Ege Üniversitesi Türk Dünyası Araştırmaları Enstitüsü Müdür Yardımcısı Prof. Dr. Alimcan İnayet, AA muhabirine, Hıdırellez inancına göre Hızır ile İlyas'ın her yıl 5 Mayıs'ı 6 Mayıs'a bağlayan gece bir gül ağacının altında buluştuğunu söyledi.
Hıdırellez gecesinde Hızır'ın evleri dolaştığına ve dokunduğu her şeyi bereketli kıldığına inanıldığını aktaran İnayet, bu nedenle o gece yiyecek kapları, ambarlar ve kapıların açık tutulduğunu söyledi.

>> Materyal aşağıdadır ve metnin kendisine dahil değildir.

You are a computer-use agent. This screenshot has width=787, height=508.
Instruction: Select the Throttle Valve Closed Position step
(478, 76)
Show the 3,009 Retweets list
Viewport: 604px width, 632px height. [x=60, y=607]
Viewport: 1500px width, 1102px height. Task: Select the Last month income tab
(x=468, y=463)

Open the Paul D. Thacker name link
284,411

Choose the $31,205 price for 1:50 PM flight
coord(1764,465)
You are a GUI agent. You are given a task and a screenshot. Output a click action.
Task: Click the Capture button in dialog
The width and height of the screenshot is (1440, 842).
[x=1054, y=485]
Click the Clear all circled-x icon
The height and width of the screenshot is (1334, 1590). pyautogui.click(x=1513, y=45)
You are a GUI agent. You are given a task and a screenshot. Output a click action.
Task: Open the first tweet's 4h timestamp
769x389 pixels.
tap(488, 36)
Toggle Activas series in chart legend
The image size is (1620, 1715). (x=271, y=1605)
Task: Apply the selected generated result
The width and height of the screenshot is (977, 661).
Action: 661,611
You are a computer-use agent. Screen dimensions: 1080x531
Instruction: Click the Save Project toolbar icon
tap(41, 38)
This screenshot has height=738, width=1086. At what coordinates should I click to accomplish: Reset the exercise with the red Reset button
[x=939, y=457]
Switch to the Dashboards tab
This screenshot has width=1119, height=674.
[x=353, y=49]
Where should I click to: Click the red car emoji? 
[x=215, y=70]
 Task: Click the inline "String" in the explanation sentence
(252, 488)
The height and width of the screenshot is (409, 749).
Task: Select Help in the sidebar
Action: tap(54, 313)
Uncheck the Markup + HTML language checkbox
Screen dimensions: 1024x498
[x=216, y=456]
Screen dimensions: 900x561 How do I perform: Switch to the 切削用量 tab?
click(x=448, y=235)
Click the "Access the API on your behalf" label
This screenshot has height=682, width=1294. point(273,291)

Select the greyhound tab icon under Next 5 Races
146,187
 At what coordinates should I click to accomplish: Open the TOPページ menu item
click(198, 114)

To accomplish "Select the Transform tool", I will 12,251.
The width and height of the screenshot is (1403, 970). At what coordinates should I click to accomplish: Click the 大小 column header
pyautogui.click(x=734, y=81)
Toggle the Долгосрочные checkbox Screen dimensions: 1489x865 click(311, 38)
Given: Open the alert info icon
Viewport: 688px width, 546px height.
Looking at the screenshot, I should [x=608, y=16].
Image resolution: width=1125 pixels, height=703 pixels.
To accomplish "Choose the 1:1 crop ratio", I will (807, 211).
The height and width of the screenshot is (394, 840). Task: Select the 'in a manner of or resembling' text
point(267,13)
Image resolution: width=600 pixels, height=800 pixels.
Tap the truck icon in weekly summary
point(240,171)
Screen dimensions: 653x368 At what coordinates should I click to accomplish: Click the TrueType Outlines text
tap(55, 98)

Prof. Dr. İnayet, Hıdırellez kutlamalarının takvimsel olarak kışın sona erip baharın başladığı bir döneme denk gelmesinden dolayı birçok yönden nevruz kutlamaları ile paralellik gösterdiğini dile getirerek, şöyle konuştu:
"Hıdırellez'de de nevruzda olduğu gibi temizlik yapılır, yiyecek ve yeni kıyafetler hazırlanır, ateşler yakılıp üzerinden atlanır, mezarlar ziyaret edilir, fakirlere yardım edilir, kırlara çıkılıp eğlenilir, dilek tutulur, dua edilir. Ancak nevruz eskiden yeniye geçişi, Hıdırellez ise bolluk bereketi simgeler. Hıdırellez tıpkı nevruz gibi Türk dünyasında coşkuyla kutlanan geleneklerden birisidir. Kutlamalar çerçevesinde oğlak ya da kuzu kesilir, boyalı yumurta kaynatılır, keşkek yapılır, dolma, çörek, börek, helva gibi çeşitli yemekler yapılır. Ayrıca kır gezisi yapılır. Yılın sağlıklı, bolluk bereket içinde geçmesi dilenir. Kesilen kurbanlar fakirlere dağıtılır. Dargınlar barıştırılır."
Hıdırellez'in Türk dünyasının ortak kültürel değerlerinden birisi olduğunun altını çizen İnayet, söz konusu geleneğin toplumsal dayanışmayı, birlik beraberliği, paylaşma ve yardımlaşma duygusunu güçlendirip, bölgesel barış ve huzurun tesisinde önemli işlev gördüğünü sözlerine ekledi.